Personal information
- Born: 3 October 1958 San Cristóbal, Dominican Republic
- Died: 10 August 2019 (aged 60) San Gregorio de Nigua, Dominican Republic
- Nationality: Spanish / Dominican
- Listed height: 6 ft 8 in (2.03 m)
- Listed weight: 223 lb (101 kg)

Career information
- Playing career: 1976–1993
- Position: Small forward
- Number: 6
- Coaching career: 2001–2009

Career history

Playing
- 1976–1989: Barcelona
- 1989–1993: Tau Vitoria

Coaching
- 2001: Cañeros de la Romana
- 2005: Los Prados
- 2009: San Carlos

Career highlights
- As player: FIBA Club World Cup champion (1985); European Super Cup champion (1986); 2× FIBA European Cup Winner's Cup champion (1985, 1986); FIBA Korać Cup champion (1987); 101 Greats of European Basketball (2018); 5× Spanish League champion (1981, 1983, 1987–1989); 8× Spanish Cup winner (1978–1983, 1987, 1988); Spanish Super Cup winner (1987); Asturias Cup winner (1988); Gigantes del Basket Spanish League Best Sixth Man (1990); 2× Spanish League All-Star (1987, 1990); Spanish All-Star Game MVP (1990); Dominican Sports Hall of Fame (2003); ISF World Schools' Championship champion (1977);

= Cándido Sibilio =

Dominican-Spanish basketball player (1958–2019)

Cándido Antonio Sibilio Hughes, most commonly known as Chicho Sibilio (3 October 1958 - 10 August 2019), was a Dominican-Spanish professional basketball player and coach. During his pro club playing career, Sibilio, who was well-known for being a great three-point shooter, won the FIBA Club World Cup championship in 1985, and the European Super Cup championship in 1986. He was also a EuroLeague Finalist in 1984.

As a member of the senior Spanish national team, he competed in the men's tournament at the 1980 Moscow Summer Olympic Games.

==Early years and youth career==
Sibilio was born and raised in the Dominican Republic. He grew up starring in youth team competitions in the sports of baseball and basketball. In February 1976, at the age of 17, he moved to Spain. He acquired Spanish citizenship roughly a year later, on 16 June 1977. With Barca's youth team, he won the ISF World Schools' Championship in 1977.

==Professional career==
During his professional club career, Sibilio played with the Spanish club Barcelona, from 1976 to 1989. With Barcelona, he won Spain's top-tier level Spanish Primera División and Spanish ACB league championship five times, in the years 1981, 1983, 1987, 1988, and 1989. With Barcelona, he also won eight Spanish Cup titles (1978, 1979, 1980, 1981, 1982, 1983, 1987, and 1988), and the Spanish Super Cup title in 1987.
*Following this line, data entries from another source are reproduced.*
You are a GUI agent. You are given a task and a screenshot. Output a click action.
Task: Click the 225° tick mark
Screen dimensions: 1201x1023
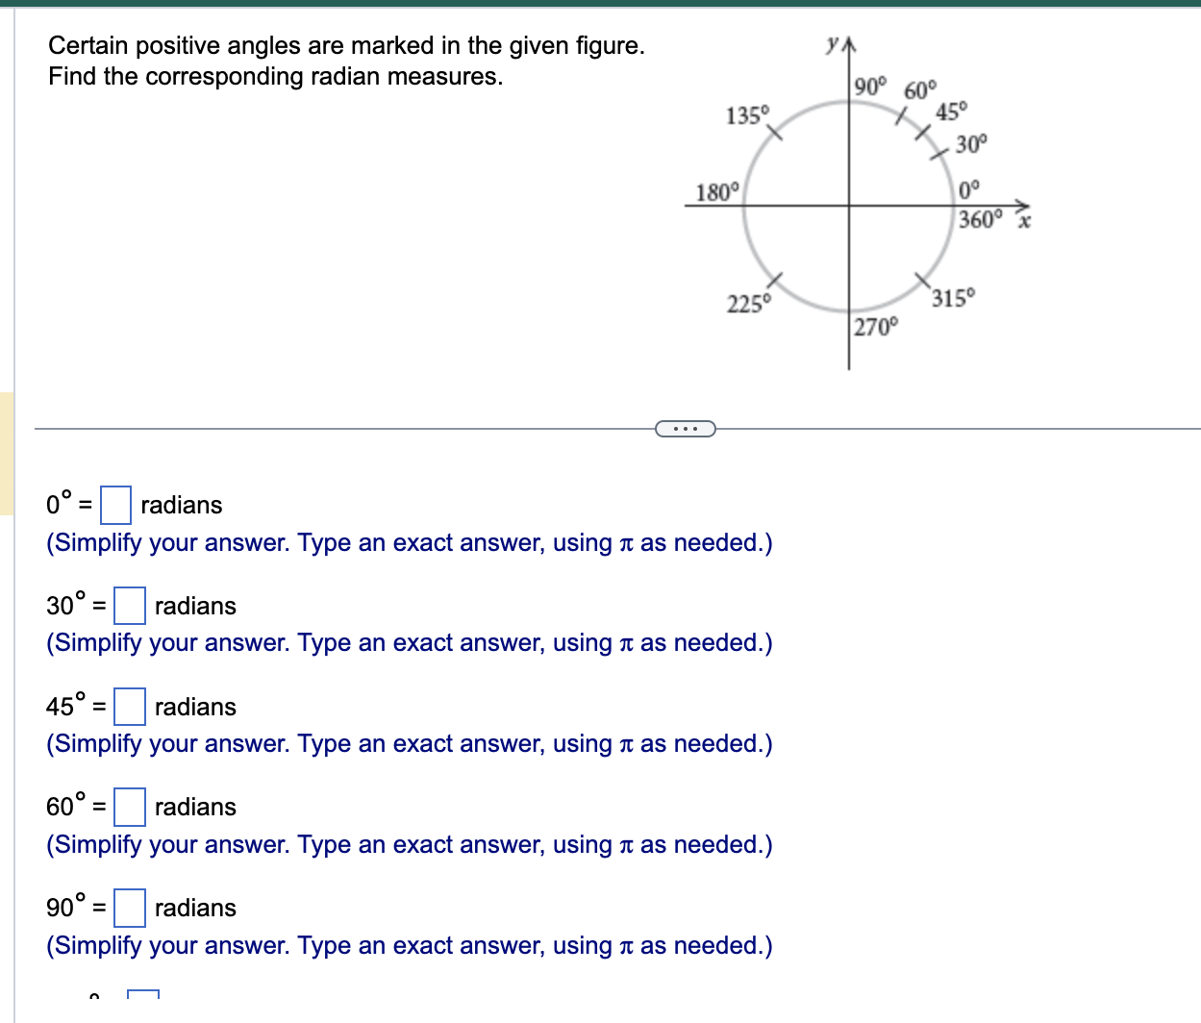(x=777, y=281)
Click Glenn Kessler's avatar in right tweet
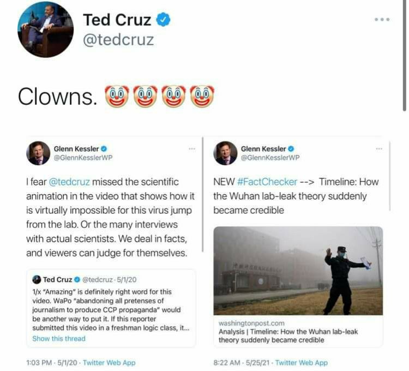The height and width of the screenshot is (371, 409). pyautogui.click(x=225, y=153)
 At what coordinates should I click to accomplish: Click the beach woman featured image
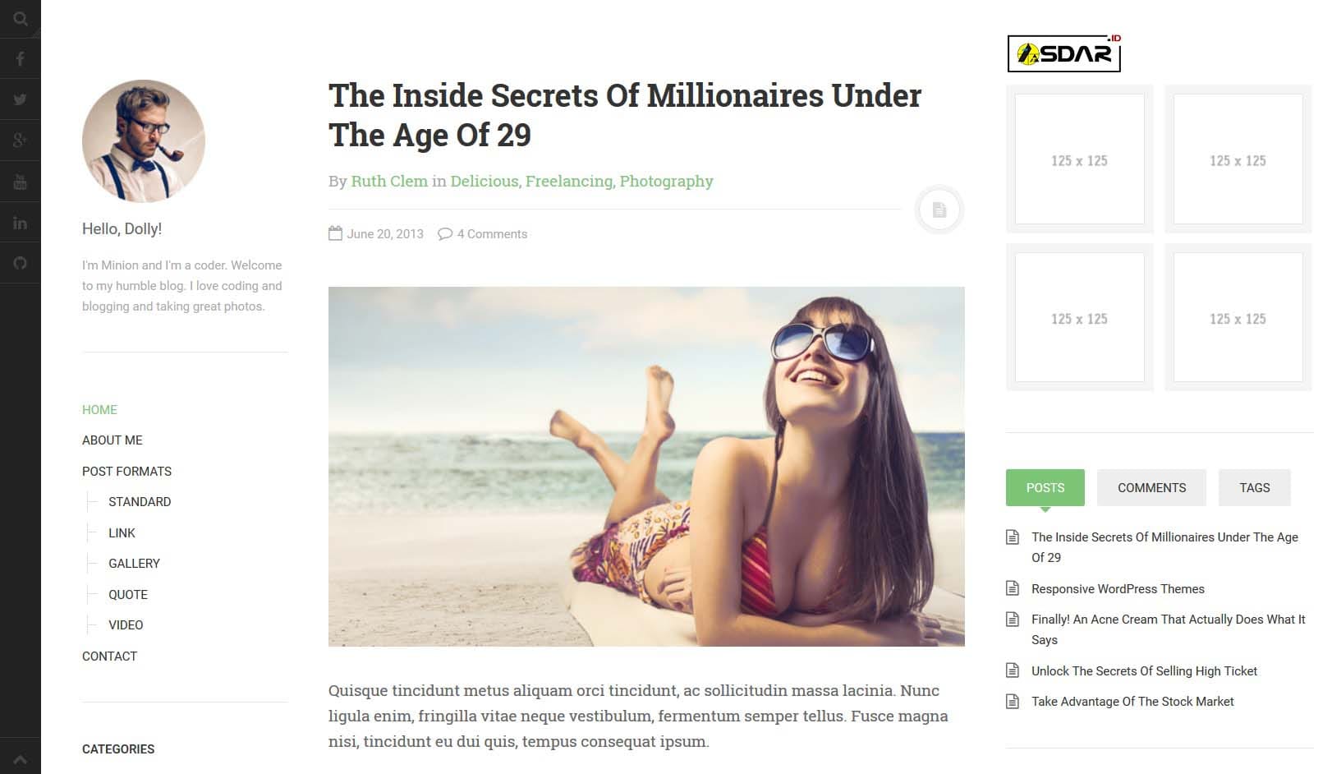646,467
With Barcelona, in international club competition, he won the European-wide 2nd-tier level FIBA European Cup Winner's Cup championship, in the 1984–85 and 1985–86 seasons, and the European-wide 3rd-tier level FIBA Korać Cup championship, in the 1986–87 season. He also won the European Super Cup championship in 1986, and the 1985 edition of the FIBA Club World Cup championship. He was never able to win Europe's top-tier level club competition, the EuroLeague, however he did play in the EuroLeague Finals in the 1983–84 season, and in the 1989 EuroLeague Final Four.
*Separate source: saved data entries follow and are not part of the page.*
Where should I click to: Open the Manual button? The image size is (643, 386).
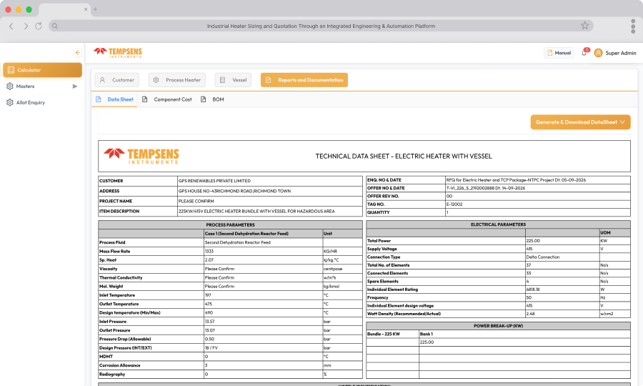[x=559, y=53]
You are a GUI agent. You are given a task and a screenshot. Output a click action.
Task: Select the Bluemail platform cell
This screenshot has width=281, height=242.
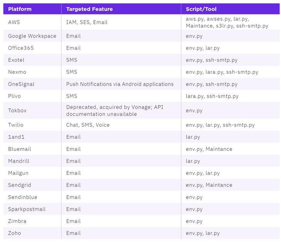(20, 149)
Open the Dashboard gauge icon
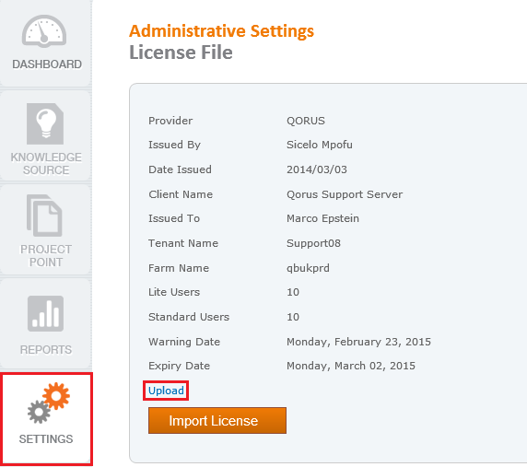The height and width of the screenshot is (467, 527). point(44,31)
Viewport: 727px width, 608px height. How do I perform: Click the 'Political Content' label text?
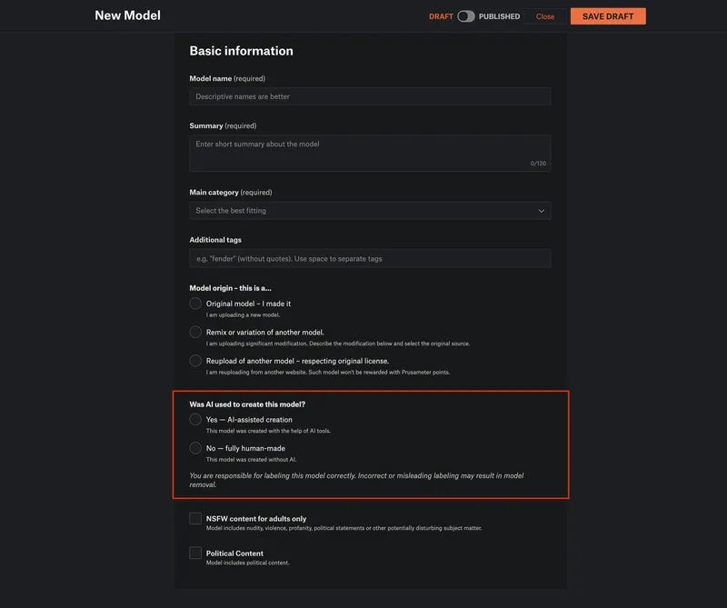(234, 553)
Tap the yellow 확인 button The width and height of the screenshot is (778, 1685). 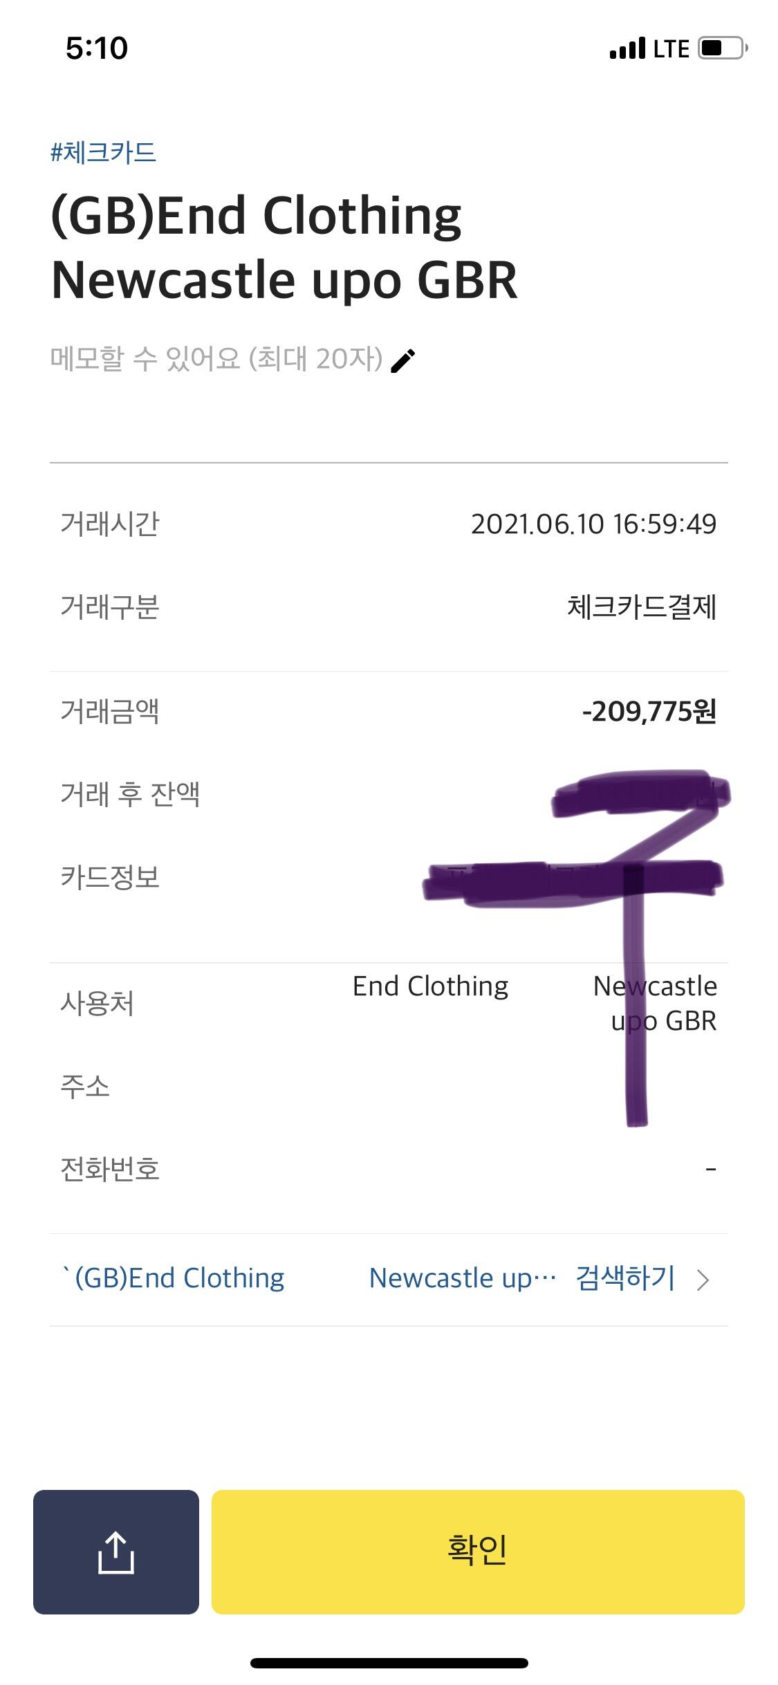point(478,1552)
Sibilio also played with the Spanish club Tau Vitoria, before he retired, and put an end to his club playing career, after the conclusion of the 1992–93 Spanish League season.

==National team career==
===Dominican Republic===
Sibilio was a member of the senior men's Dominican Republic national team. With the Dominican Republic, he played at the 1975 FIBA CentroBasket, and the 1977 FIBA CentroBasket. He won the gold medal at the 1977 FIBA CentroBasket.

===Spain===
Sibilio was also a member of the senior men's Spanish national team. With Spain's senior national team, he played at the following major FIBA international tournaments: the 1980 Summer Olympics, the 1981 FIBA EuroBasket, the 1982 FIBA World Cup, the 1983 FIBA EuroBasket, the 1985 FIBA EuroBasket, the 1986 FIBA World Cup, and the 1987 FIBA EuroBasket.
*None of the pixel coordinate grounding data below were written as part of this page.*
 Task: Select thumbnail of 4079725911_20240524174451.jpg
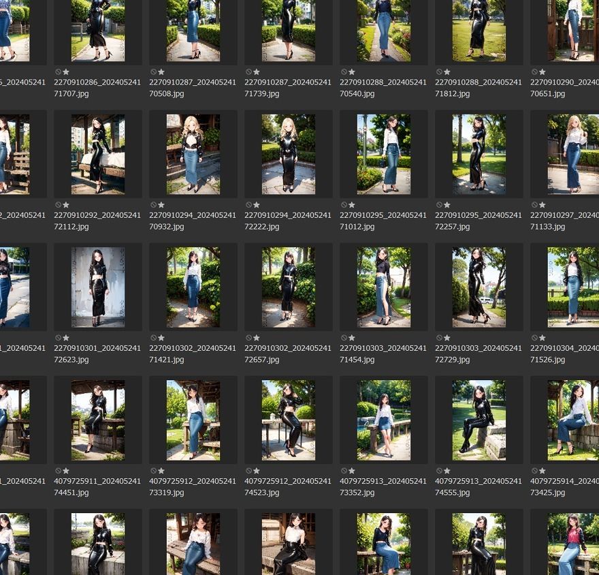(98, 420)
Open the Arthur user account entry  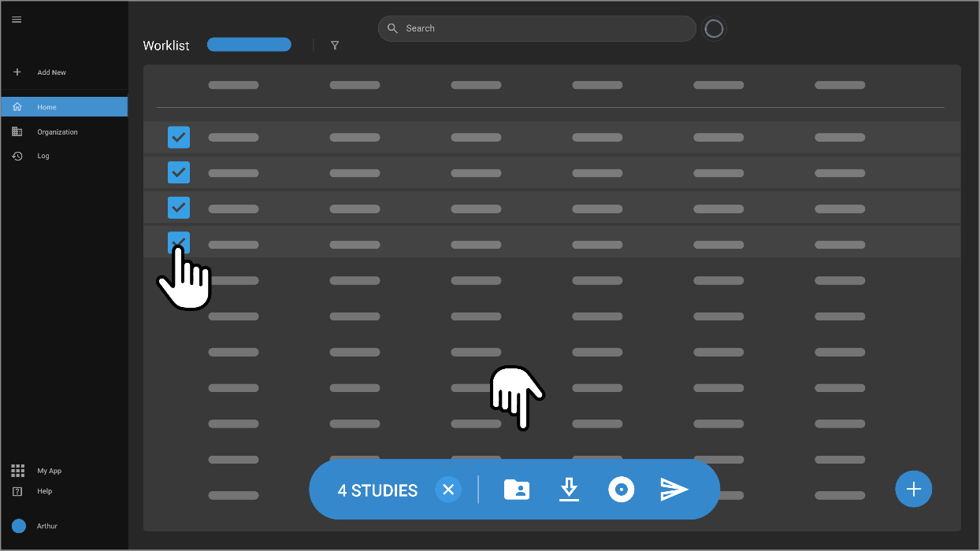tap(46, 526)
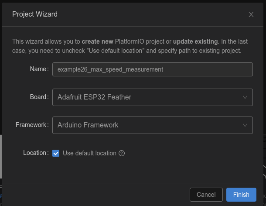Image resolution: width=266 pixels, height=206 pixels.
Task: Toggle the Use default location checkbox
Action: pyautogui.click(x=56, y=153)
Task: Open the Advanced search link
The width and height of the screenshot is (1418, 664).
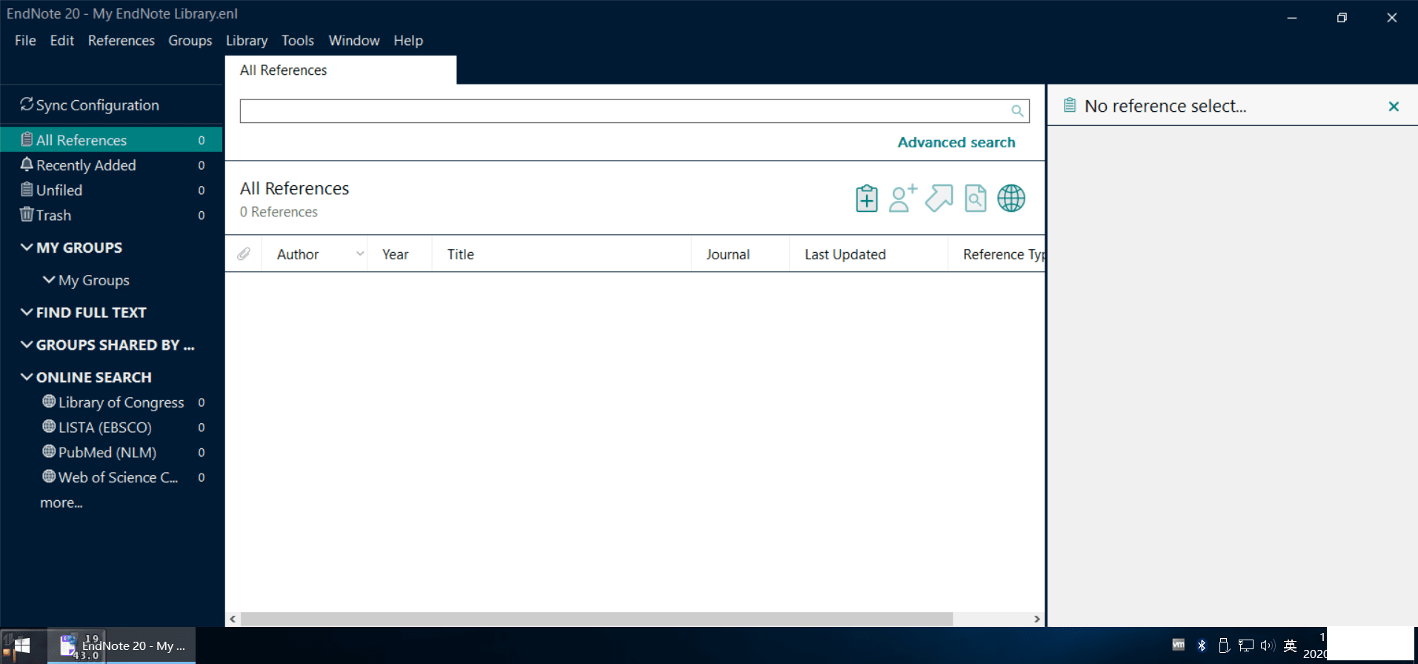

He won the silver medal with Spain at the 1983 FIBA EuroBasket. With Spain's national team, he had a total of 87 caps, in which he scored a total of 1,324 points, for a career national team scoring average of 15.2 points per game.

==Death==
Sibilio died on 10 August 2019, at a property he owned in San Gregorio de Nigua, on the southern coast of the Dominican Republic.